While different types of controllers have unique characteristics, they all share two similarities:
Historically, controllers have not been designed with security in mind, thus they lack even basic security controls, such as authentication or encrypted communications. As a result, anyone with access to the ICS network can easily access it and make changes to the logic. In addition, changes made to controllers are not captured by the device themselves or the historian.
Lack of Visibility into Industrial Control System Activities
With no logs to track controller changes; recovering previous configurations is a nearly impossible task. Given the critical role that controllers play in industrial operations, they are at high risk of being compromised by cyber threats and unauthorized changes.
The lack of visibility into the ICS activities prevents engineering and security professionals from detecting anomalies, malicious and unauthorized activities. What does this lack of visibility mean to you?
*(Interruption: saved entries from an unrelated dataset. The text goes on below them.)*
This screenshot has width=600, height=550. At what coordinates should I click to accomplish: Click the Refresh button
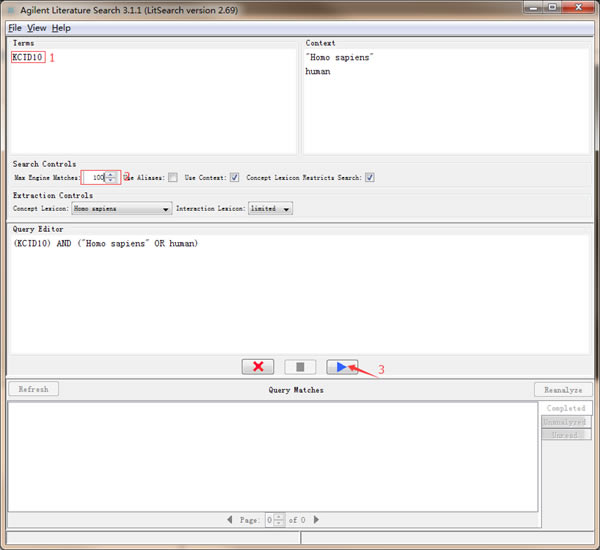[x=33, y=389]
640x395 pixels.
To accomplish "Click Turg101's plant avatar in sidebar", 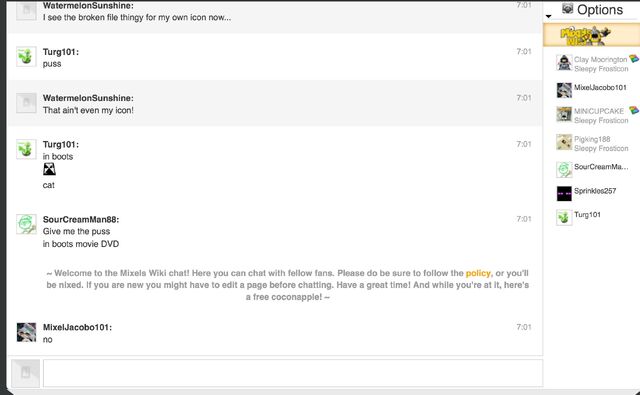I will pos(564,217).
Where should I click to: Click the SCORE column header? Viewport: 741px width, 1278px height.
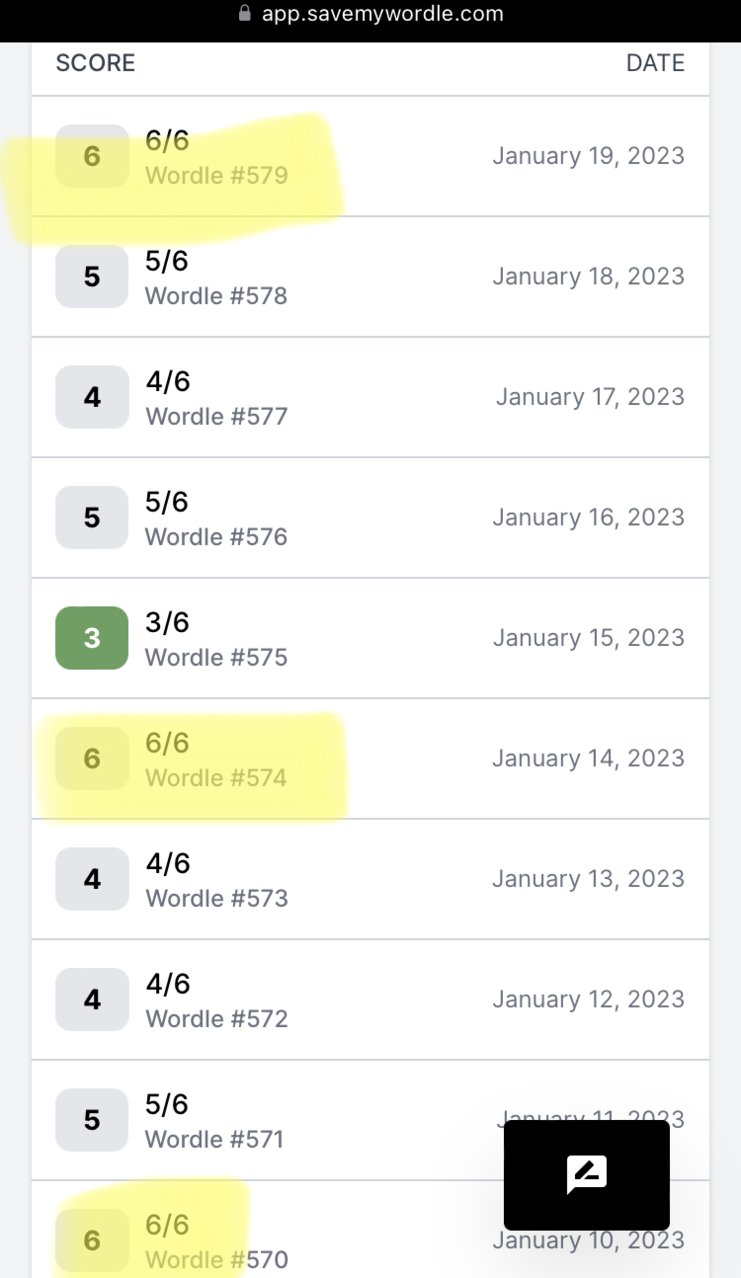95,63
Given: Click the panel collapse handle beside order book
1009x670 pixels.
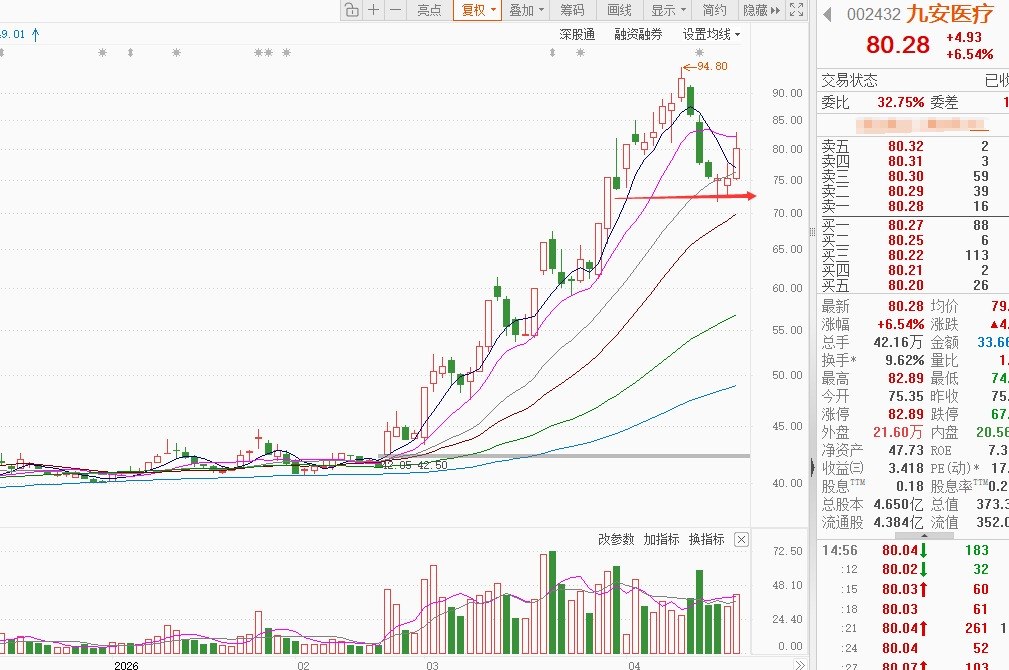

First, there are activities in your ICS network which you cannot control or supervise.
This is especially important around control-plane activity, which involves all changes to the controller logic, configuration and overall state. Since they are critical to operations, a compromise could cause severe disruptions.
This includes unauthorized changes to controller logic which can occur without your knowledge, without any warning and without the ability for you to prevent them. Even worse, if you need to recover back to a known stable state, there is no historical information available to support the recovery process. It means someone, with or without malice, could be controlling your controllers and placing your operations at risk. Without a comprehensive view of all ICS assets, including the controllers, and all ICS activities it is not possible to secure an ICS network. You must be able to identify who is active in the network, monitor the activities they are performing and track all changes.
To effectively detect and respond to incidents, any changes deemed unauthorized, malicious or erroneous should generate real-time alerts and provide detailed information about the who, what, when, where and how.
To ensure that you have in depth visibility and real-time awareness, you need a purpose-built ICS security solution that can capture, contextualize, alert and archive changes to controllers.
Whether your organization engages in chemical processing; the generation or distribution of power; water and wastewater treatment; or manufacturing, you understand the critical role that controllers play in the continuous operation of your ICS and your plant.
To protect against external cyber attacks, malicious insiders or human error, ICS activity must be monitored to detect threats and minimize disruptions, mitigate unplanned downtime and safeguard processes, facilities and human life.
The most effective way to achieve this is with full visibility into ICS assets and ICS network activity. Full visibility and control of ICS networks is critical to your continuity of operations and to strengthen your organization’s cyber security posture. Without it, your security personnel can’t have a full picture of threats and potential malicious activities.